The study is conducted exclusively in people of European ancestry. The researchers are candid about this: polygenic risk scores built from European data explained only 1.2 to 2.9 per cent of anxiety variance when applied to African and South Asian ancestry samples, and the authors note that ancestry-specific analyses are necessary to understand population-specific genetic risk. At present there are not enough datasets with both anxiety measures and genetic data from African or South Asian populations to run statistically meaningful GWAS. The gap is a known problem in psychiatric genetics, and the Skelton study does not close it.

The study also relies on self-reported anxiety symptoms. Self-report scales like the GAD-7 measure how people describe their experience, not a biological state directly. Correlations identified via self-reported symptoms may not map cleanly onto biological processes, though the researchers argue, with support from prior work, that symptom-severity measures are genetically informative.

If you are experiencing anxiety that is persistent, severe, or affecting your daily life, a GP or mental health professional will be more useful than any study of population-level genetics. This finding does not tell you anything specific about your own risk or your own situation.

What to watch next

The Skelton study arrives alongside, not instead of, the earlier Strom et al. work in Nature Genetics. Between them, 2026 has produced two of the largest and most methodologically varied anxiety GWAS analyses ever published, identifying dozens of loci that had not previously been mapped. Whether those loci translate into any concrete diagnostic or therapeutic advance will depend on subsequent research into what the implicated genes actually do in the brain and body, and whether any of the genetic overlaps with physical conditions can be shown to involve a shared biological mechanism rather than shared environmental exposure.

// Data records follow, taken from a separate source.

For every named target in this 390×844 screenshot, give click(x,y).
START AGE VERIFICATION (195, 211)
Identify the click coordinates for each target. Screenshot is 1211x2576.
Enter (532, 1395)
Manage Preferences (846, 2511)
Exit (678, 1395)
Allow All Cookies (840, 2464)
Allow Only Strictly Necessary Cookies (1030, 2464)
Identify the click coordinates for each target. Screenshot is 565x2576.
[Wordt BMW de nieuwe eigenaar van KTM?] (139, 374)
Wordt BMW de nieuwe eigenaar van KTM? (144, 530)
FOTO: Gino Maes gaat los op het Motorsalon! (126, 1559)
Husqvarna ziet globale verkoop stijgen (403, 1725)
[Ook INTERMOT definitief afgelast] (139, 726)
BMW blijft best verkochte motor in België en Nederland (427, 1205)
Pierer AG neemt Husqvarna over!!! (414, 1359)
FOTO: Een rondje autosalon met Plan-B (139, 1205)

The researchers indicate they intend to publish further analyses, and the Psychiatric Genomics Consortium, which coordinated this work, continues to expand its datasets. The next wave of studies will need to move beyond European ancestry samples if the findings are to be generalisable. On the question of gut-anxiety overlap specifically, the correlation with IBS at 0.57 is high enough that it may attract targeted follow-up work. Whether that follows the genetics, the microbiome, or both will be worth watching.